The first thing to note is that there are cultured and uncultured dairy products. This has nothing to do with whether they like opera, and is all to do with whether microbes have been introduced into the milk to help preserve it at some stage.

Uncultured dairy products include milk, cream and half-and-half. Cultured dairy products include yoghurt, creme fraiche, buttermilk and sour cream. You can also get cultured butter and clotted cream sometimes, and more unusual cultured products like kefir and skyr.

The cultured products have been inoculated with bacteria to sour the milk or cream, producing something tangy that will last longer than the uncultured version. The key differences are in the bacteria used, which influences the flavour and the sourness, and how industrial the process is. I’m going to assume that we’re generally talking about products available in the supermarket here. You can also get homemade or more artisanal versions of all of these that will vary more in how they are produced, and perhaps give less predictable results in baking, but potentially with more flavour.

Cultured dairy will generally last longer due to their bacterial content. The deliberately added bacteria and the acid makes it a less hospitable environment for other bacteria and moulds. The higher the fat content, the less prominent the sour flavour will be, as the fat coats your tongue and helps to ease the sour tang.
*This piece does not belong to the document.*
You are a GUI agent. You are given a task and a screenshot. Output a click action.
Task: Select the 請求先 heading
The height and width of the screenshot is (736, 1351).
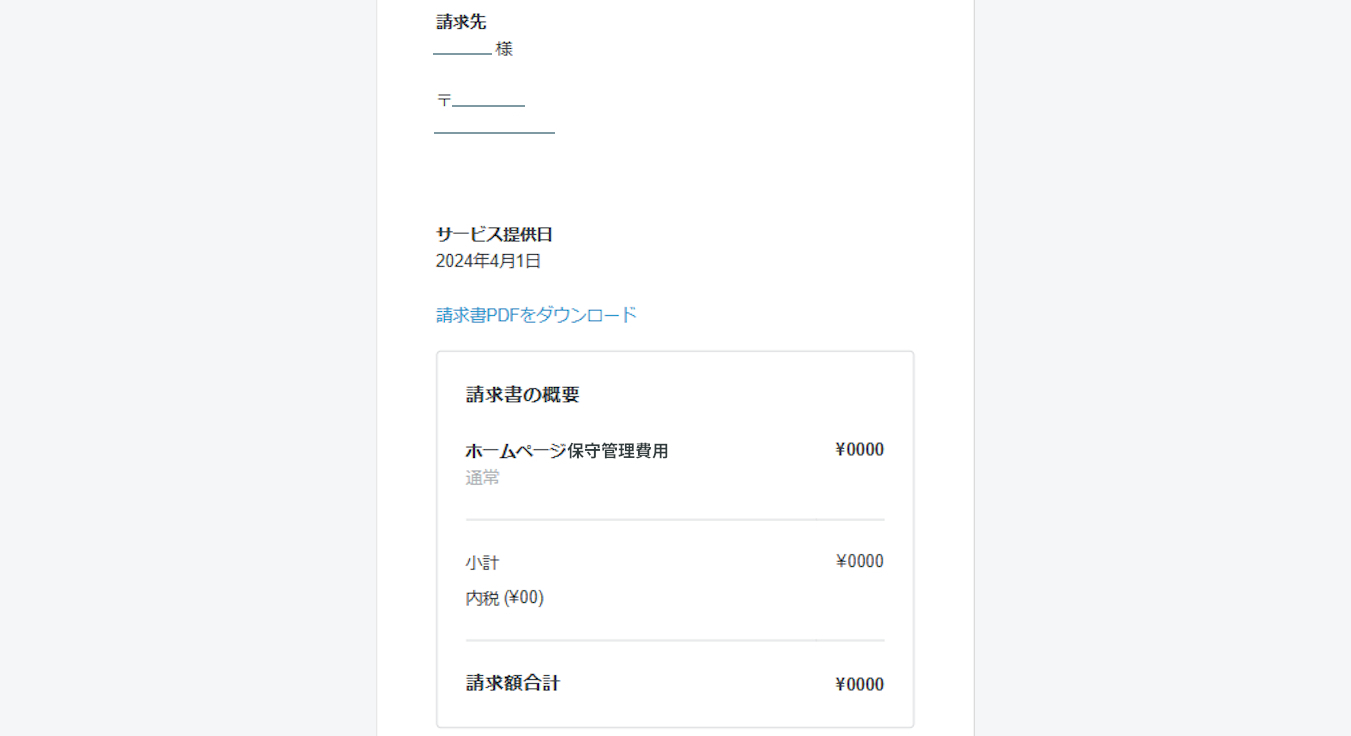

The other factor is the fat content, which will affect the texture and thickness. The texture of the produce is also affected by milk proteins, which can start to coagulate when the acidity rises, as they do in yoghurt and many soft cheeses. Low-fat dairy products will generally have other things added to thicken it instead of the fat, such as guar gum, pectin and starches.

Uncultured Dairy Products Cultured Dairy Products
Skimmed milk 0.1-0.3% fat Buttermilk 0.2% fat
Semi-skimmed milk 1.7-2% Kefir 3%
Whole milk 3.6-4% Whole plain yoghurt 3.5-6%
Half-and-half (US) 10-18% Greek-style yoghurt 5-9.5%
Single cream (UK) 18-19% Half-fat creme fraiche* 12-14%
Heavy cream (US) 33-40% Sour cream 18%
Whipping cream (UK) 38-40% Creme fraiche 40-41%
Manufacturing cream (US) 40-42%
Double cream (UK) 45-47%
Clotted cream (UK) 60%

There is also a difference between the UK and US approaches to dairy. US cream tends to be lower in fat than the UK. It’s fairly common to buy a pot of double cream in the UK that is spoonable and hardly needs whipping. Heavy cream in the US is closer to UK whipping cream, and will be quite liquid, but will produce whipped cream eventually.


If you want to make whipped cream, the fat content is important. Less than 30% fat, and it isn’t likely to hold its shape. If you are mixing it directly into a recipe, you also want to aim for a similar fat content if you can.

If a few spoonfuls of cream are called for, for example in a soup or sauce, they can sometimes be left out, or I will often substitute with creme fraiche, which heats up well and can be kept in the fridge for a bit longer.

Cultured products can generally be substituted for each other if the thickness and acidity are similar. Look out for recipes that contain bicarbonate of soda (baking soda). It’s particularly important in these to make sure there is enough acid in the recipe to balance out the soda, as any excess will taste unpleasantly soapy in the final product. If you’re unsure, adding a bit of lemon juice will provide some insurance.

I use the following substitutions a fair bit:

To substitute buttermilk, mix plain yoghurt and milk roughly 50:50. You can also use whole milk, soured with a few drops of lemon juice or white vinegar.

To substitute for sour cream, use creme fraiche, or greek yoghurt sometimes with a bit more acid added.

To substitute for double cream in a sauce or even a chocolate ganache, use creme fraiche. There will be a bit of extra tang, but it will generally be masked by the other flavours. Creme fraiche won’t become whipped cream in the same way though, and half-fat creme fraiche might not behave the same.